Apparently, in the last 48 hours, the Bush administration has launched a full-court press to re-write the Foreign Intelligence Surveillance Act to further expand the administration’s powers to engage in domestic surveillance with minimal judicial scrutiny. EFF says that the Democrats’ alternative to the Bush administration’s bill is a “sham compromise that poses a grave danger to Americans’ privacy.” Even if they’re wrong about that, Congress certainly shouldn’t pass legislation this important with this little time for public scrutiny and debate. Apparently, the Senate passed the legislation yesterday, and the House has been debating it today.
I have to say I find this just baffling:
With time running out before a scheduled monthlong break and the Senate already in recess, House Democrats confronted the choice of accepting the administration’s bill or letting it die. If it died, that would leave Democratic lawmakers, who have long been anxious about appearing weak on national security issues, facing an August fending off charges from Mr. Bush and Republicans that they left Americans exposed to terror threats.
There was no indication that lawmakers were responding to new intelligence warnings. Rather, Democrats were responding to administration pleas that a recent secret court ruling had created a legal obstacle in monitoring foreign communications relayed over the Internet. They also appeared worried about the political repercussions of being perceived as interfering with intelligence gathering. But the disputes were significant enough that they were likely to resurface before the end of the year.

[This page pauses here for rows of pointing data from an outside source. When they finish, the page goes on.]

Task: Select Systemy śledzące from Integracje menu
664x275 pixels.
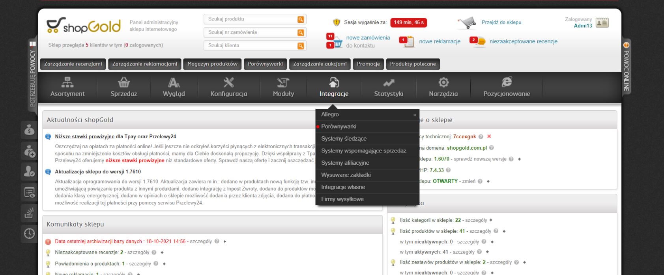Action: coord(344,139)
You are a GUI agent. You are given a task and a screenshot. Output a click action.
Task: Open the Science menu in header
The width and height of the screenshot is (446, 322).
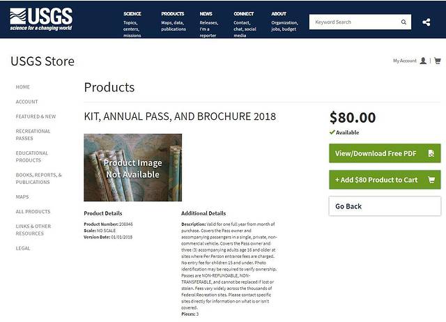132,14
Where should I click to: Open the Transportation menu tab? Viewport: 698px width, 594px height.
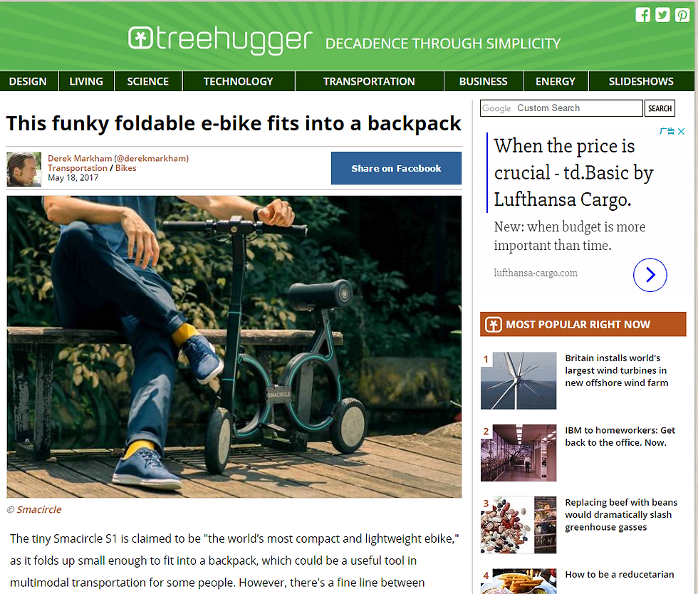click(x=369, y=81)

The Bush administration’s approval ratings are in the low 30s, Alberto Gonzales is widely recognized as an embarrassment, and Congress won’t be up for re-election for more than a year. So what, exactly, is the Democratic leadership afraid of? The people who are likely to be taken in by the administration’s smears on this issue are going to almost all be either partisan Republicans or so clueless that they will have long since forgotten about this argument by the time they go to the polls next year.